Athletes competing at the Tokyo Olympics are NOT allowed to participate in any protests or demonstrations on the field of play, during an official ceremony or at the podium … and those who do will be punished.
The International Olympic Committee revealed its policy for the Summer Games on Wednesday — saying it spent 11 months consulting with various experts and athletes before drawing up its policy.
The main takeaway … the IOC says after polling more than 3,500 elite athletes and Olympians ranging in age from 16 to 55+, it became clear the “majority” are in favor of strict rules against demonstrations.
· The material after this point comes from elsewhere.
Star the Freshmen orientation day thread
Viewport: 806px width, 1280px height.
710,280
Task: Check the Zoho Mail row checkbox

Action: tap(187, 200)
“A very clear majority of athletes said that they think it’s not appropriate to demonstrate or express their views on the field of play, at the official ceremonies or at the podium,” IOC Athletes’ Commission chief Kirsty Coventry said.
“So our recommendation is to preserve the podium, field of play and official ceremonies from any kind of protest or demonstrations or acts perceived as such.”
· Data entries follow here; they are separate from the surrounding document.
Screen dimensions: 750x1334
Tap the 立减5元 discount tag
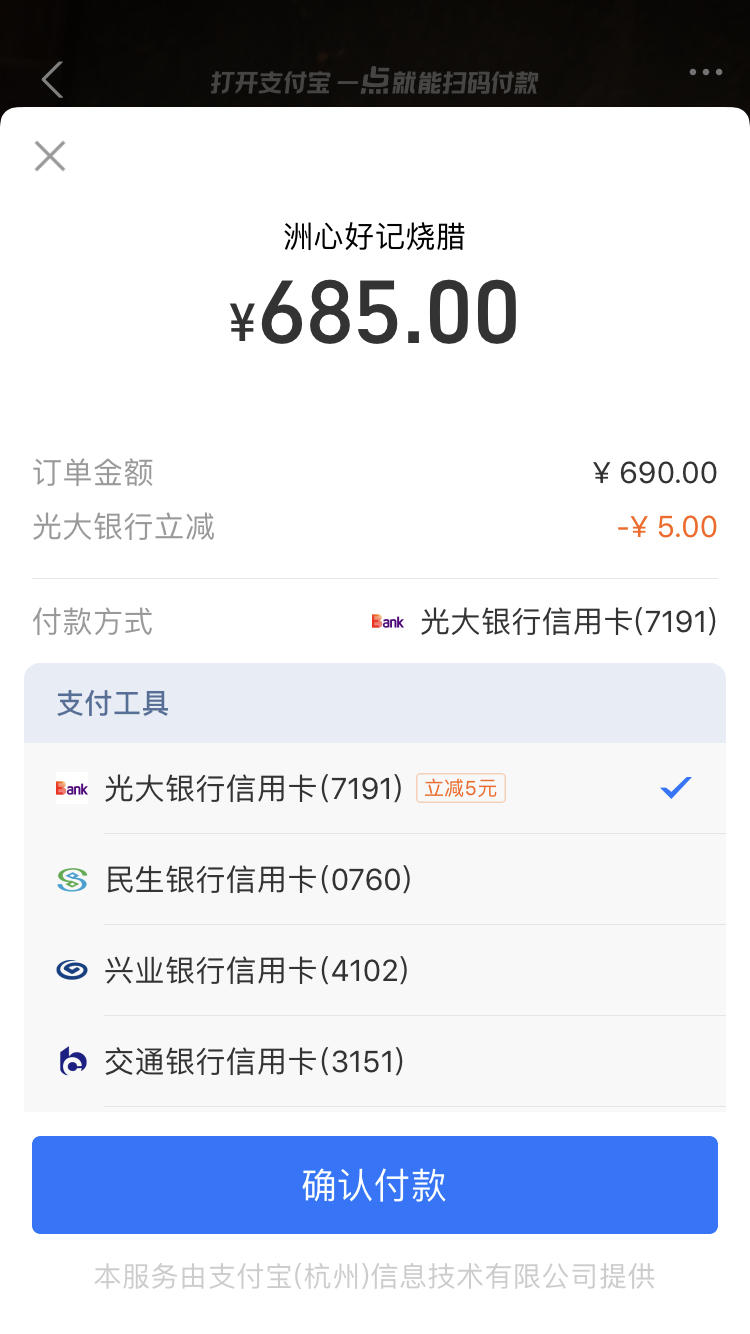461,788
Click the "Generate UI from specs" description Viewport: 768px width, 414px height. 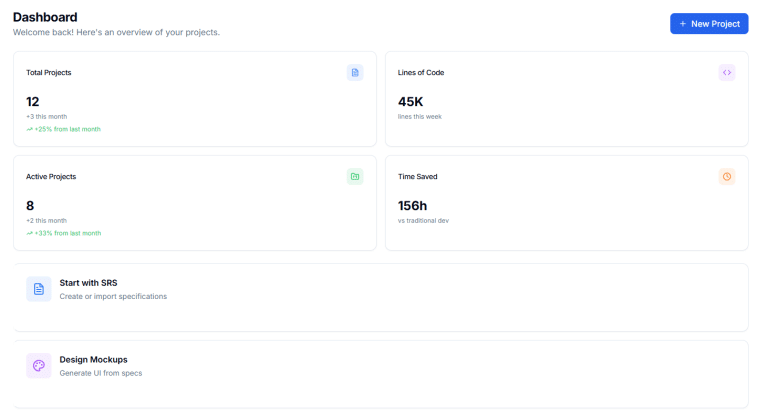(x=101, y=373)
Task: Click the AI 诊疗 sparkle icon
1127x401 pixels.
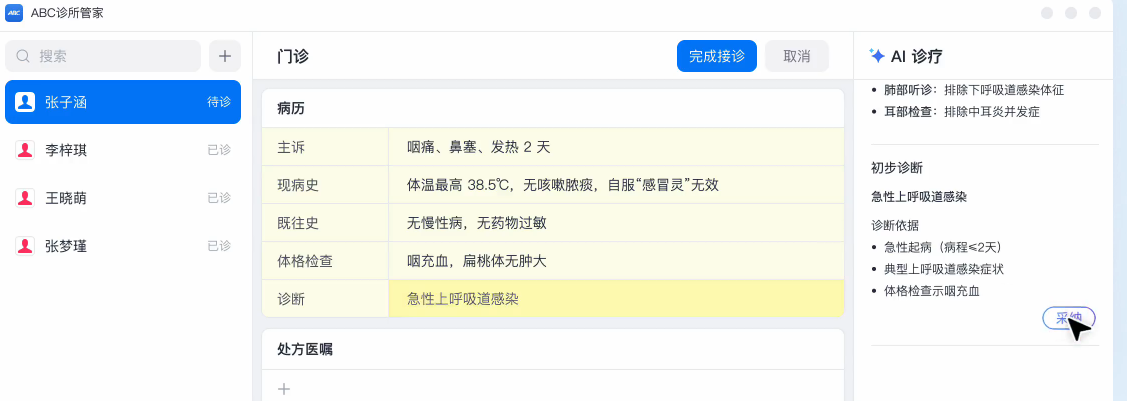Action: point(877,56)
What happens if an athlete violates the rule?
The IOC is currently working with the Legal Affairs Commission to “come out with a range of different sanctions so everyone knows what everyone can and cannot do.”
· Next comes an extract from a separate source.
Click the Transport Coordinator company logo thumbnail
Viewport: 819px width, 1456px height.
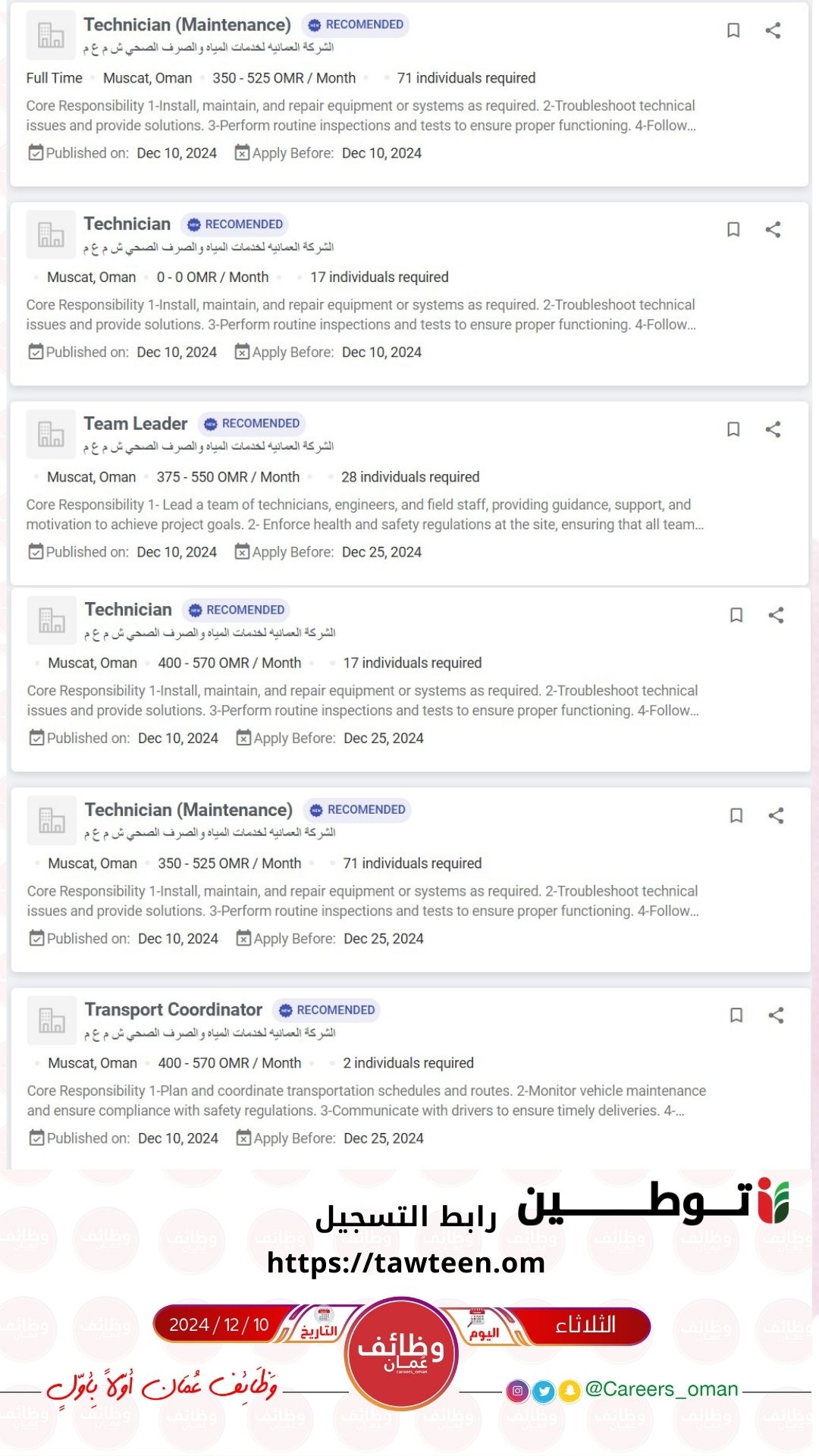(x=52, y=1021)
In other words, they’re still figuring out what the punishments will be.
The IOC announcement comes weeks after the U.S. Olympic and Paralympic Committee decided it will NOT punish athletes who take a knee — or engage in any other sort of peaceful protest — at the Olympic trials.
However, the USOPC acknowledged it cannot prevent a “third party” — like the IOC — from taking action.
Translation — if U.S. athletes want to demonstrate at the Olympics … they will do so knowing there will be consequences and repercussions.